1. Use FastAPI dependencies with request scope and avoid global caches for raw keys. Dependencies should resolve and immediately use the key, then release references.

from fastapi import FastAPI, Depends, HTTPException, Header, Security
from fastapi.security import APIKeyHeader
import secrets

app = FastAPI()
api_key_header = APIKeyHeader(name="X-API-Key")

def verify_api_key(key: str = Security(api_key_header)):
    # Perform verification without storing the raw key globally
    if not key or not secrets.compare_digest(key, ""):
        raise HTTPException(status_code=403, detail="Invalid API Key")
    # Return a minimal, non-sensitive token or user info
    return {"authenticated": True}

@app.get('/secure')
async def secure_endpoint(claims: dict = Depends(verify_api_key)):
    return {"message": "OK", "user": claims}

2. Use constant-time comparison to avoid timing leaks when checking keys. secrets.compare_digest prevents early-exit timing attacks that could leak information about the key.
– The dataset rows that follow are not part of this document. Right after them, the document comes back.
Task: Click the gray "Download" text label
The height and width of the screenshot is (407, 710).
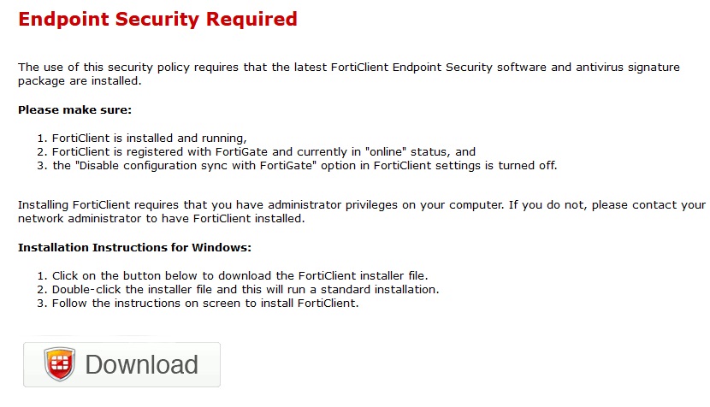Action: (x=142, y=365)
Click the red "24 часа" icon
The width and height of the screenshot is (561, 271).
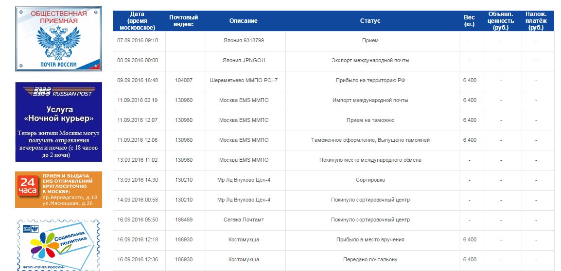pyautogui.click(x=27, y=187)
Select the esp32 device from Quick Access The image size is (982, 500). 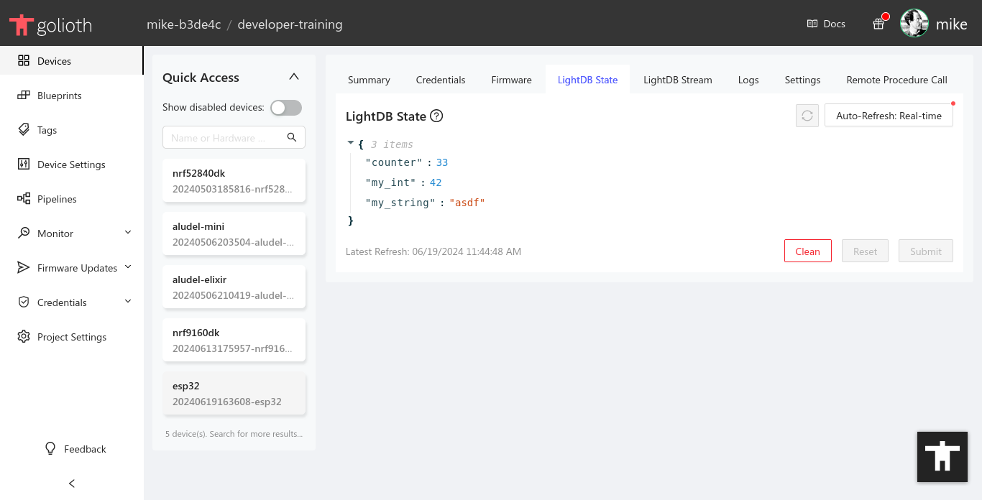click(234, 393)
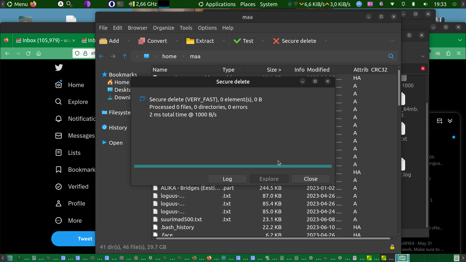
Task: Navigate back with the left arrow
Action: (101, 56)
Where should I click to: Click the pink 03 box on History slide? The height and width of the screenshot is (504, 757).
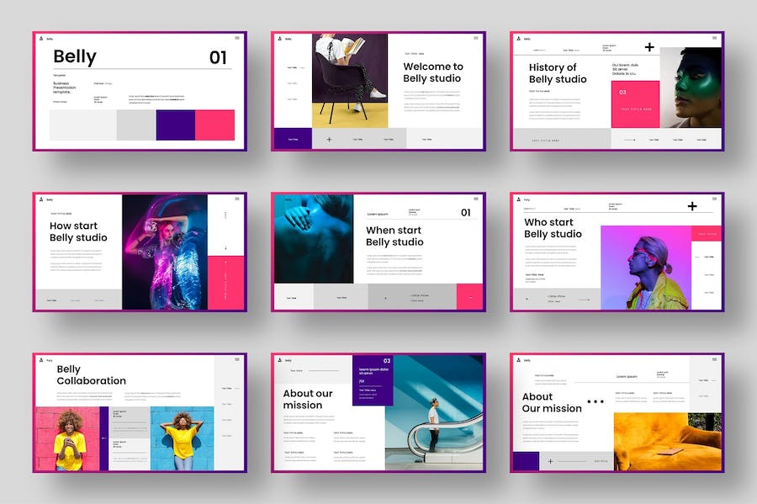(x=635, y=104)
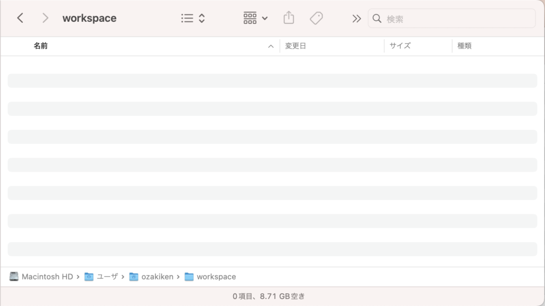Sort by the 変更日 column header
The height and width of the screenshot is (306, 545).
[295, 46]
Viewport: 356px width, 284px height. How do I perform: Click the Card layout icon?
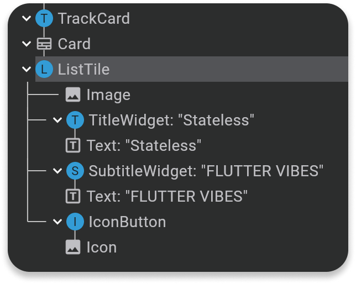44,44
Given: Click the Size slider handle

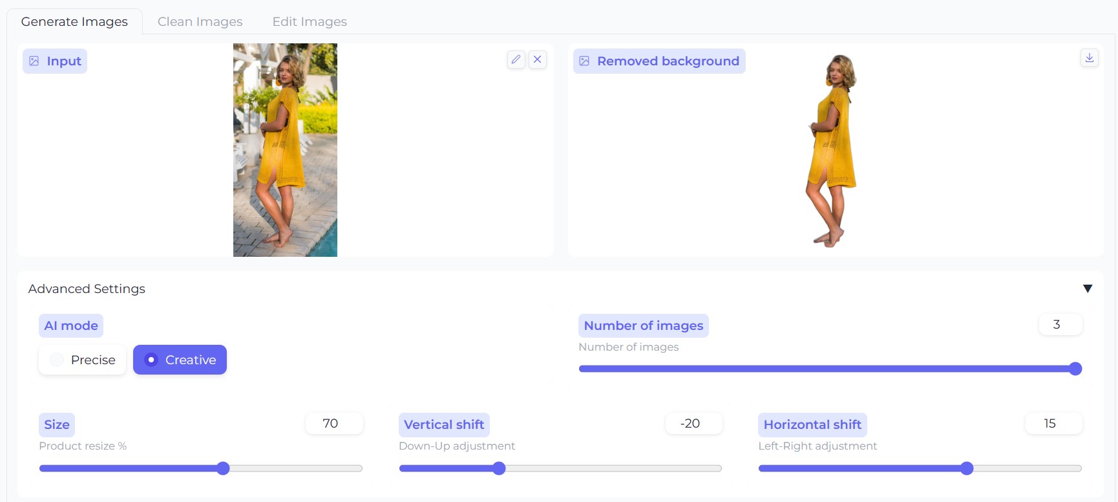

3. Avoid logging or printing API keys. Ensure structured logging excludes header values and that any debug output is scrubbed. Middleware should filter sensitive headers before logging.

from fastapi.middleware import Middleware
from fastapi.middleware.base import BaseHTTPMiddleware
import logging

class SensitiveHeaderFilter(BaseHTTPMiddleware):
    async def dispatch(self, request, call_next):
        # Remove sensitive headers from logs in this scope
        filtered = request.copy()
        filtered.headers = request.headers  # headers are immutable; this is illustrative
        # In practice, use a logging processor that redacts X-API-Key
        response = await call_next(request)
        return response

app.add_middleware(SensitiveHeaderFilter)

4. If caching is necessary, store only non-sensitive tokens or hashes, and explicitly clear references when done. Use short TTLs and avoid caching raw keys.

import hashlib
from collections import OrderedDict

class KeyCache:
    def __init__(self, maxsize=128):
        self.store = OrderedDict()
        self.maxsize = maxsize

    def store_hash(self, raw_key: str, user_id: str):
        h = hashlib.sha256(raw_key.encode()).hexdigest()
        self.store[h] = user_id
        self.store.move_to_end(h)
        if len(self.store) > self.maxsize:
            self.store.popitem(last=False)

    def get(self, raw_key: str):
        h = hashlib.sha256(raw_key.encode()).hexdigest()
        return self.store.get(h)

    def clear(self, raw_key: str):
        h = hashlib.sha256(raw_key.encode()).hexdigest()
        self.store.pop(h, None)

key_cache = KeyCache()

def get_user_from_cache(key: str) -> str | None:
    return key_cache.get(key)

5. Enforce transport security and use short-lived keys where possible. Rotate keys regularly and revoke compromised keys immediately. middleBrick’s Authentication and Encryption checks can validate that endpoints require authentication and that data in transit is protected.

By combining scoped dependencies, safe comparisons, careful logging, and disciplined caching, you reduce the risk that API key material remains accessible after it should have been freed. Continuous scanning with middleBrick helps identify deviations from these patterns across your API surface.